→ **Assignment**: From the first line to the last, write out the data below exactly.

[Data items]
+ + + + +
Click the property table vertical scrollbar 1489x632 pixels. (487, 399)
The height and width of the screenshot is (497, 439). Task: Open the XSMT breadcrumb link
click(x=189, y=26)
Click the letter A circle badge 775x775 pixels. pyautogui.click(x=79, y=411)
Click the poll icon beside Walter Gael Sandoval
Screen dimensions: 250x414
+ + + + +
→ **Reply to the task**:
Click the property table vertical scrollbar 1489x632 pixels. (487, 399)
The height and width of the screenshot is (497, 439). Task: Open the XSMT breadcrumb link
click(x=189, y=26)
Click the letter A circle badge 775x775 pixels. pyautogui.click(x=79, y=411)
Click the poll icon beside Walter Gael Sandoval
Screen dimensions: 250x414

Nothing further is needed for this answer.